Es ist irgendwie immer etwas zu finden, das es neu zu wissen gilt.
Nicht nur etwas anschauen sondern tatsächlich bemerken, was vor oder neben einem ist. Hinsehen, so richtig. Wiedergeben von Begebenheiten in Fragmenten, deine Lieblingsdisziplin. Sammelst scheinbares Trivia, das du in den Raum werfen kannst, wenn es dir angebracht scheint. Sternschnuppen, langgezogene, am Firmament. Irgendein Sitzen auf Holzbänken oder Bänken aus massivem Stein, sie strahlen noch die Wärme des vorhergegangenen Tages aus.
Es hätte dir gut gefallen können.
Beginnen, wieder das erste Mal von irgendetwas. Als hättest du vergessen, als könntest du nicht überschreiben. Vielleicht würdest du generell bei einigem gern von vorn anfangen. Formationen, Pulsar. Pluto. So wirklich tote Punkte gibt es nicht, weder unter deinen Fingerspitzen, auf deinem Brustkorb, noch vor dir. Nicht nur das Gefühl, alles erneut und neu zu erleben, vielmehr der Wunsch danach. Wie viele Osteoklasten haben sich durch deine Knochen gearbeitet, wie viele Osteoblasten haben sie wieder aufgebaut?

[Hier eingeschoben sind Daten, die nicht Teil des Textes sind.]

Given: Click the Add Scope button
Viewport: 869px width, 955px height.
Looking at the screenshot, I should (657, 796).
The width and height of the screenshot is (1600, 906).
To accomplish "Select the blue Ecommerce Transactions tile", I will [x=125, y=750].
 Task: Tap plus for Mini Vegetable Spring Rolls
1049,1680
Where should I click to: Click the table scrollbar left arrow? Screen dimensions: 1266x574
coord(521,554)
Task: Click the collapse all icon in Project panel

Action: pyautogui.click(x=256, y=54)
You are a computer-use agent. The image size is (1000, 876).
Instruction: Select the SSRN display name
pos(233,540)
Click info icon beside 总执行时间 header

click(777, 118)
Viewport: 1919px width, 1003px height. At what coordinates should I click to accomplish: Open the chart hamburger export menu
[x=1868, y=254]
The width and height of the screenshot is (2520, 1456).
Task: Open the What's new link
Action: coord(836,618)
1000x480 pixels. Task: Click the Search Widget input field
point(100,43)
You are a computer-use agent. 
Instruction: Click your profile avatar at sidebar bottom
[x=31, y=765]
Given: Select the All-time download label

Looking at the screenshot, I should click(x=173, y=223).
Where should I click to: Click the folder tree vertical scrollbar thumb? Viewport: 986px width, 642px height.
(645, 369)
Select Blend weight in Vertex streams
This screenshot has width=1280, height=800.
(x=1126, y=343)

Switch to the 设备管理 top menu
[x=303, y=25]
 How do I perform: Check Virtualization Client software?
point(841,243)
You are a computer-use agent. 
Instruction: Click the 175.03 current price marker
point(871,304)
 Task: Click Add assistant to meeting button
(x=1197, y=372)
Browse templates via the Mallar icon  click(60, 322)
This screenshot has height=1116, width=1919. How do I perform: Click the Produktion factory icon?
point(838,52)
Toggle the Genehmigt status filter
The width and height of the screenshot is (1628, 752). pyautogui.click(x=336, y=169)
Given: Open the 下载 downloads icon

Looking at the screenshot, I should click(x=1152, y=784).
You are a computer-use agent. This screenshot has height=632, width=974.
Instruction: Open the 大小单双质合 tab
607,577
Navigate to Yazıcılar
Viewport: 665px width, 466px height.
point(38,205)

Lass einfach so vieles und ein paar Menschen von Neuem kennenlernen.
Den Geruch von metallischem Staub hattest du lange nicht mehr in der Nase. Da war erst ein einsturzgefährdeter Kellerraum, oft unter Wasser oder nicht betretbar, weil dort unerwünscht. Später irgendeine Garage, dann irgendein leerstehendes Haus, dann bei manchen ein gut eingerichtetes Studio, vielmehr ein Teil Wohnraum.
Ein paar Jahre früher und Etagen weiter oben brüllt deine Musiklehrerin auf dich ein, weil du keine Geduld hast für die Tasten vor dir oder eher für das, was sie von dir hören will. Dich beruhigt all das schon, stellt dich emotional ein, aber eben nicht so sehr und unmittelbar wie Worte, von denen du denkst, dass du sie nicht so sehr erklären musst. Also hörst du auf auf Tasten zu starren. Nur was für ein Irrtum das mit dem Erklärenmüssen bleibt, egal in welchem Medium. Musik als für dich wichtiger Stimulus ohne Doppelbelegung. Arbeit mit Händen und Kopf, gelegentlich ist da noch ein Drang übrig. Du weißt, was du magst, warum du es magst, kannst das selbst aber nicht, du lässt Gefühle gern in dir auslösen und steuerst dich so, kuratierst, entscheidest, wie leicht du in deinen persönlichen mehrere Stunden andauernden Flow hineinkommen kannst.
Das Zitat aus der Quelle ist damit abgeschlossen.